> **TASK ITEM**: With pictures left out, only the lines from the one containing "Instruction: Click the" through the end of the records should be reproduced exactly, please.
#### INPUT FOR THIS TASK
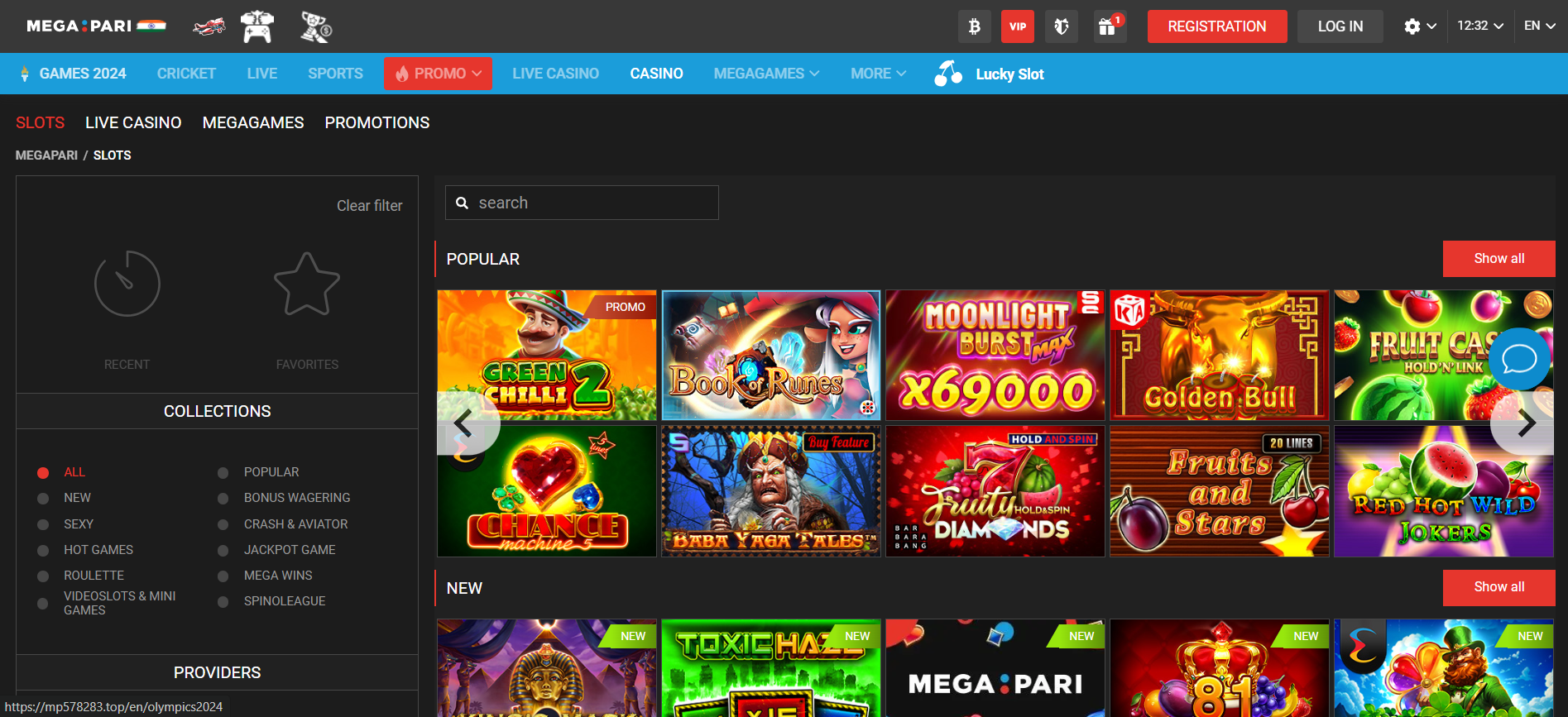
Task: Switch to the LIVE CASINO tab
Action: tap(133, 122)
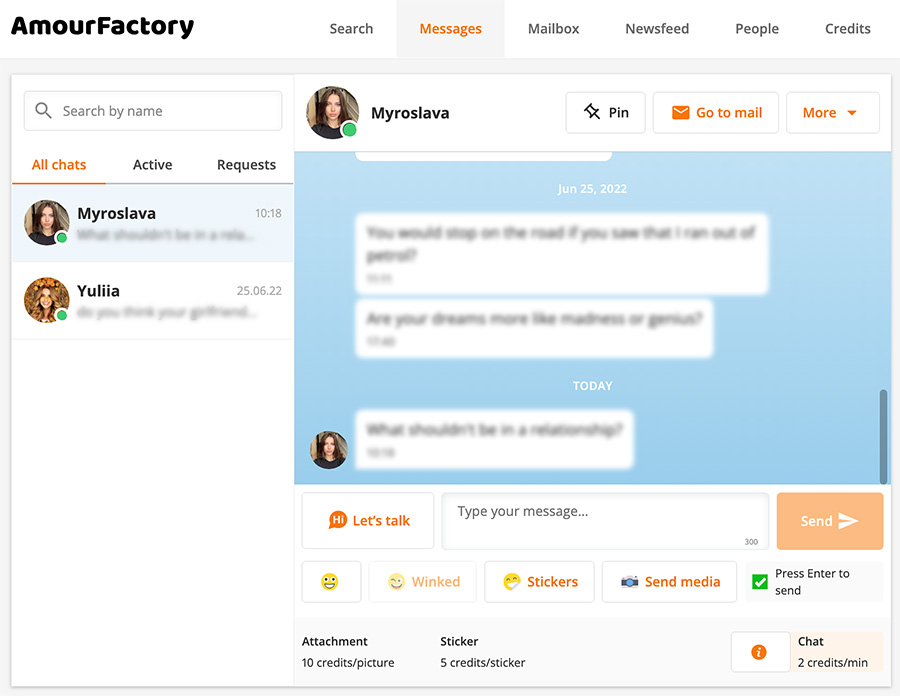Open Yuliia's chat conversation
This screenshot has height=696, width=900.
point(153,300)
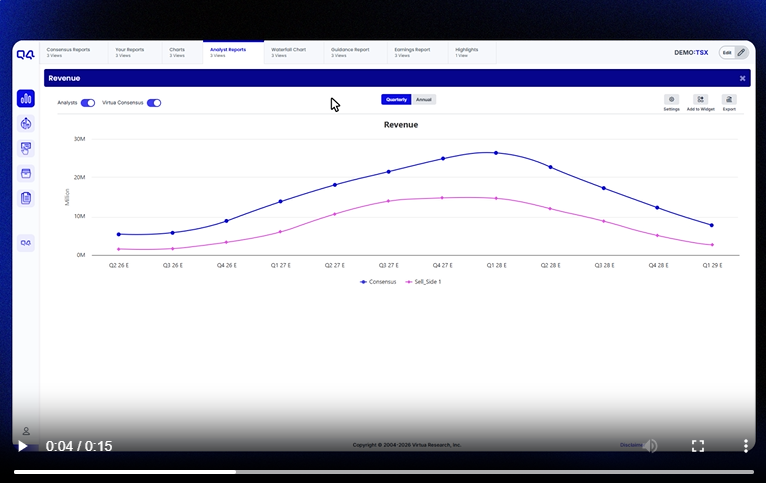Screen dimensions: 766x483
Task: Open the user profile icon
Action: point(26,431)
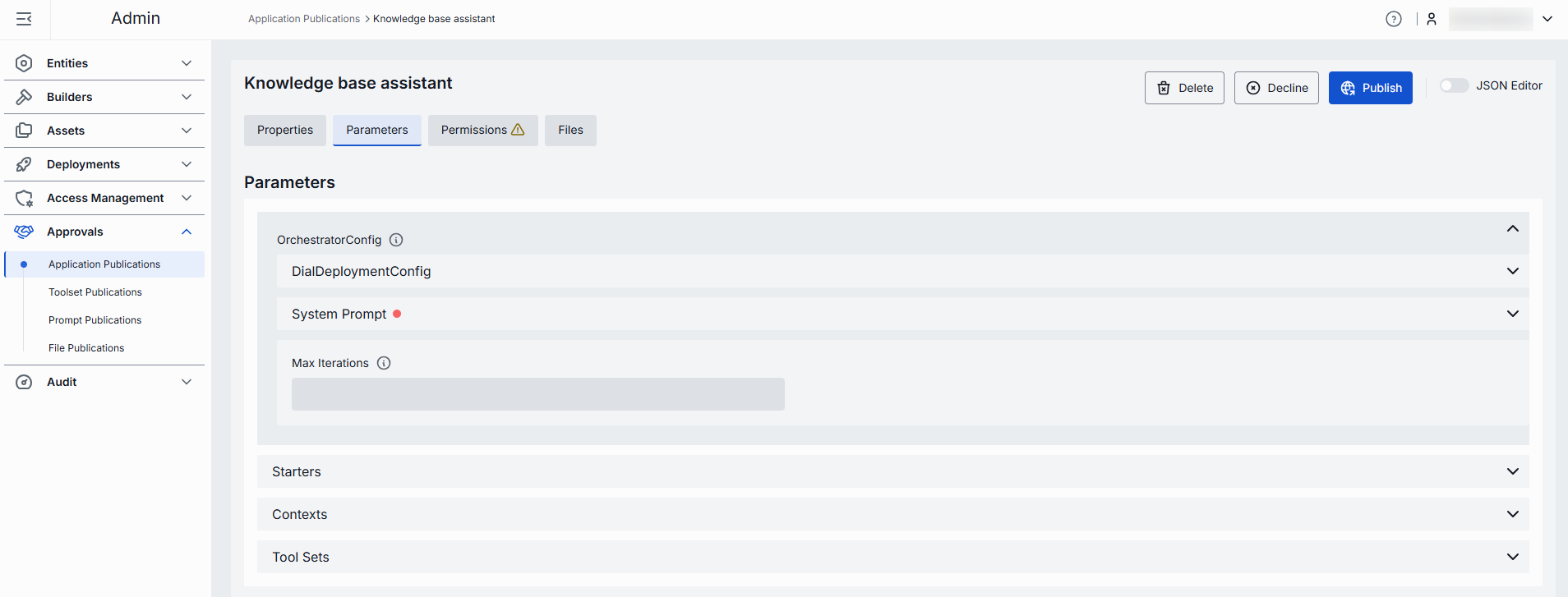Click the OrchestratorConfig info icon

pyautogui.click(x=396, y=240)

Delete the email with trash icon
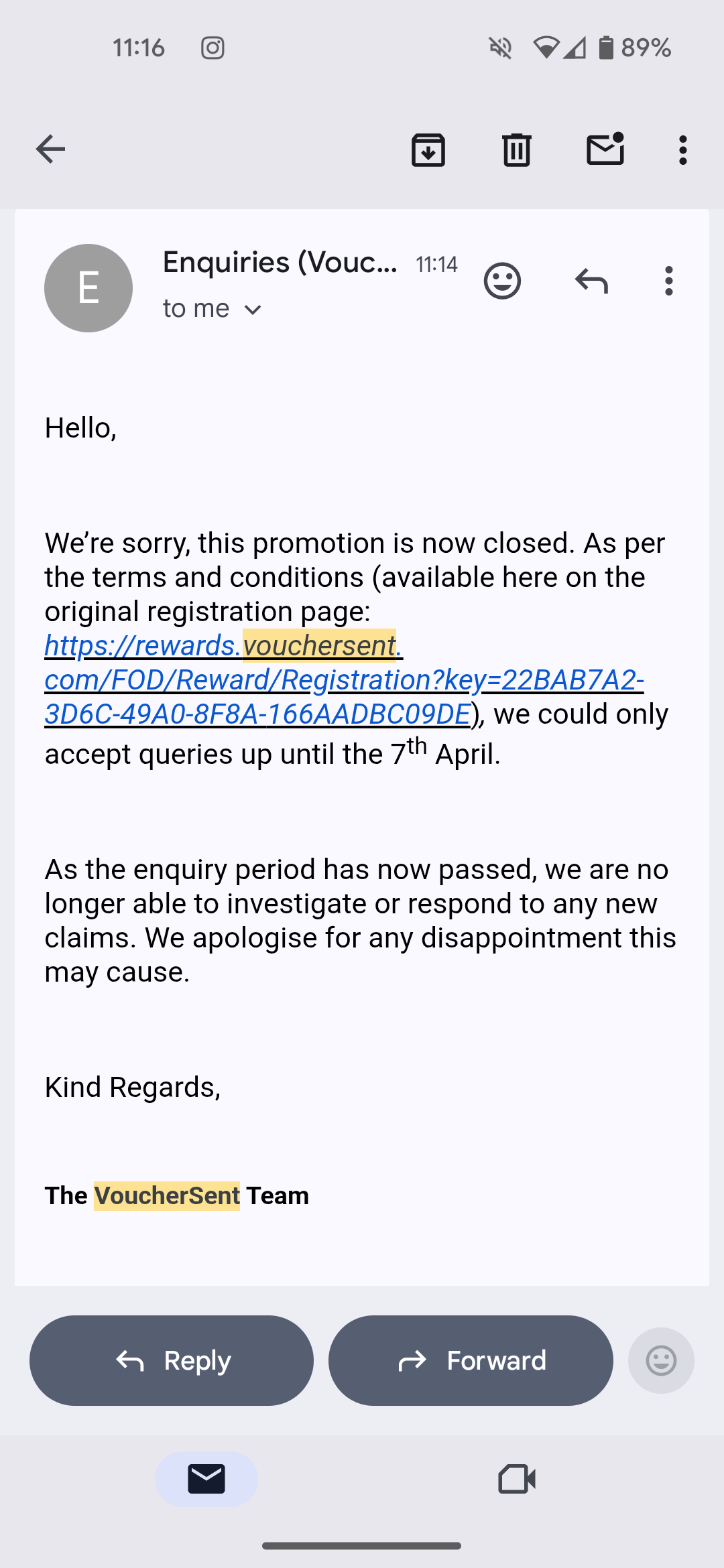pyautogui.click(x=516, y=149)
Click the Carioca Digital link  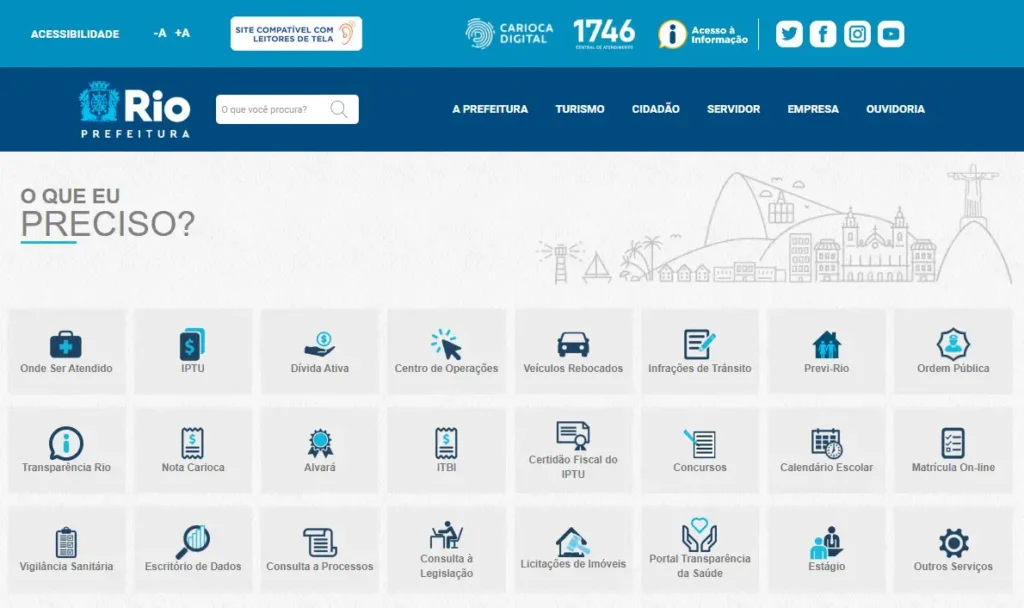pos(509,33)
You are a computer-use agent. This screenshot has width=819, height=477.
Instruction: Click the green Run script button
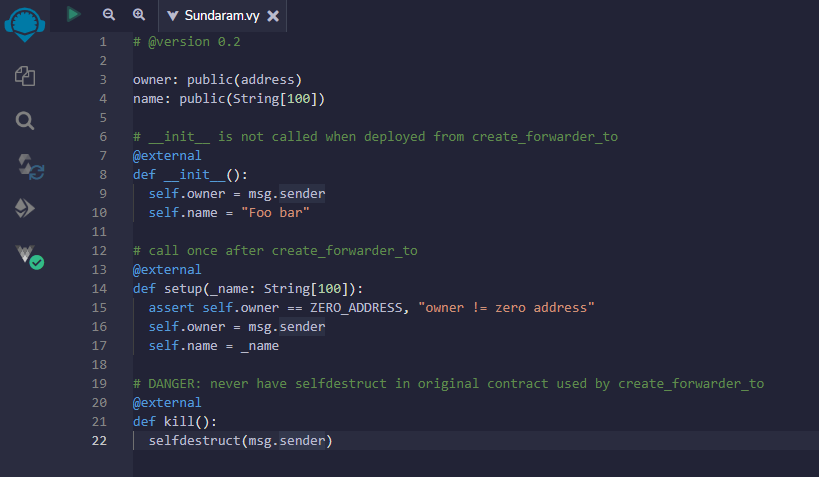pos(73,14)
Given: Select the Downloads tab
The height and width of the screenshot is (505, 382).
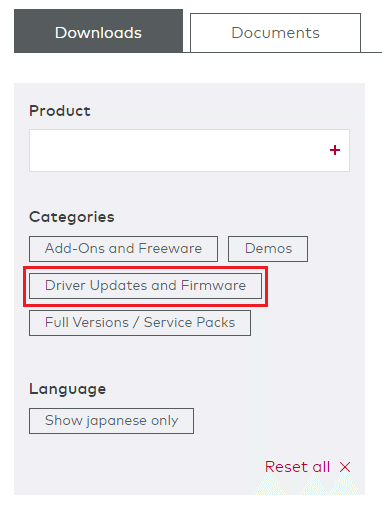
########
> **SOLVED PROBLEM**:
Instruction: Click the green Run script button
pos(73,14)
Given: Select the Downloads tab
The height and width of the screenshot is (505, 382).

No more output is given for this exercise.